I am still totally oblivious concerning this. How can the switching cycle influence the current through the resistor? The circuit doesn't know when the next switching occurs. I assume it is a similar approximation as above (I am a physicist who has nothing to do with electronics professionally, so I have to derive all the practical formulas from the basics) but I didn't get it yet.
When turning on the transistor the gate goes positive , the drain are at 100 volts and start to be lower.
The capacitans drain-gate couse a current opposit the gate drive current.
With a low gate current the switch time will be longer, there will be a balance between the gate current and the current from the drain-gate capacitans. There will never be 28 volts on the gate beacuse of the balance. The switch time will bee longer.
The gate isolation oxide can on most FET withstand +- 20 volts. The drain-source voltage can in off state be 100-200-300-400-500-600 volts or so. With more than 20 volts on the gate (gate-source) the oxide can be dammaged.
I hope my bad english solved some of your questions
ElCaron:
I am still totally oblivious concerning this. How can the switching cycle influence the current through the resistor? The circuit dosn't know when the next switching occurs.
The R is the total gate resistance (driver resistance, explicit gate resistor, internal
gate resistance - this is what limits the speed the gate capacitance charges).

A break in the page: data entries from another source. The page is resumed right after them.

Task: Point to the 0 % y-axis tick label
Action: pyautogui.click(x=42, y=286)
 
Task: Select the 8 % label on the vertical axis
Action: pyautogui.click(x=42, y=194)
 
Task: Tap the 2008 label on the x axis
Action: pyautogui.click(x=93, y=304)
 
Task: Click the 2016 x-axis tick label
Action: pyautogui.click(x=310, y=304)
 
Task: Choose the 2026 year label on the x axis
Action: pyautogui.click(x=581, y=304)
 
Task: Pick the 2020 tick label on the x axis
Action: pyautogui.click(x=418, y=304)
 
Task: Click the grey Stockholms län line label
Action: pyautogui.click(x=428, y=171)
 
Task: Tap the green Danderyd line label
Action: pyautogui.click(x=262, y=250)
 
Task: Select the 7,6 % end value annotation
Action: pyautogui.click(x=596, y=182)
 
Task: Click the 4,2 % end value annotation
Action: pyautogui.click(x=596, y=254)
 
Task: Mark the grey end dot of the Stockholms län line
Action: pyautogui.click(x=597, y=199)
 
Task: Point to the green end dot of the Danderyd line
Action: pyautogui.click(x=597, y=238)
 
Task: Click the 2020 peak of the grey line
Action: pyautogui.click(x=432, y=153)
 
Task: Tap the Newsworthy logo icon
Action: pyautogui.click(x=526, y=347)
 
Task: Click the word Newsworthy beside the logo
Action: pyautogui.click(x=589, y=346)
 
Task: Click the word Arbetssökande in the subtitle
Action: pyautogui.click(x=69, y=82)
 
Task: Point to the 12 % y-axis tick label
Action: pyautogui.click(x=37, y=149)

When charging a capacitance via a resistance the time constant is RC, the switching time
is of very similar value to 1 time constant. Switching time is the time to switch, not the
time between switching events.
Ideally, the best way to drive hi power fets is with a dedicated FET driver, like one of these.
They are pretty cheap, usually around $1 or less, have sufficient current capacity (9 amps for this one) to turn a FET hard on and off in under 10 ns and can be driven by either a CMOS or TTL input , so you can drive them straight from an Arduino output pin.
Fet drivers are pretty common ICs , so lots of manufacturers make them.
@Pelleput: I am not sure if I understand you correctly, but you seem to agree with my posting from September 06, 2014, 10:36:12 am (do you all see the same timestamp, or is that timezone dependent? Doesn't matter, we are in the same zone :))
@MarkT I did understand that. What I don't understand is how a wrong choice of the resistor can blow the MOSFET due to a high voltage:
Consider the drain switching 100V in 100ns, and gate-drain capacitance of 50pF,
that's 50mA fed-back to the gate, which would put 28V on the gate if it was driven
through a 560 ohm resistor, causing the gate oxide to fail and the device would
explode (that's how high power MOSFETs fail).
I understand that you would NEED 28V to drain the capacitor that fast, but I don't see how it could PUT 28V anywhere, that weren't there before. And if they WHERE there before (because the gate voltage is also 100V, for example), I don't understand why they were harmfull just then.
Anyway, in general: For the IRFZ44N, V_GS,max is +-20V. V_DSS is 55V. Say I wanted to switch 50V. Would I still need to supply at least 30V on the gate for the OFF state, because else the V_GS would be higher than 20V?
Also, we are talking about 10kHz PWM and 100ns switching times all the time. The Arduino PWM is only about 500Hz. Do you think that is not enough for PWM dimming and will flicker? What would be the best way to get a higher frequency? Fiddling with the timers seems dirty ...
Is this one OK for a driver chip? ON Semiconductor MC34151D, and, MC34151P datasheet pdf
I can get it a little cheaper than the proposed one above and it has two independent outputs, which especially becomes interesting when switching RGB strips (then I only need two chips instead of 3).
Those are inverting drivers.
They will work , but will reverse the PWM output state of your Arduino so that PWM = 0 will be full on.
Try and find a non inverting driver.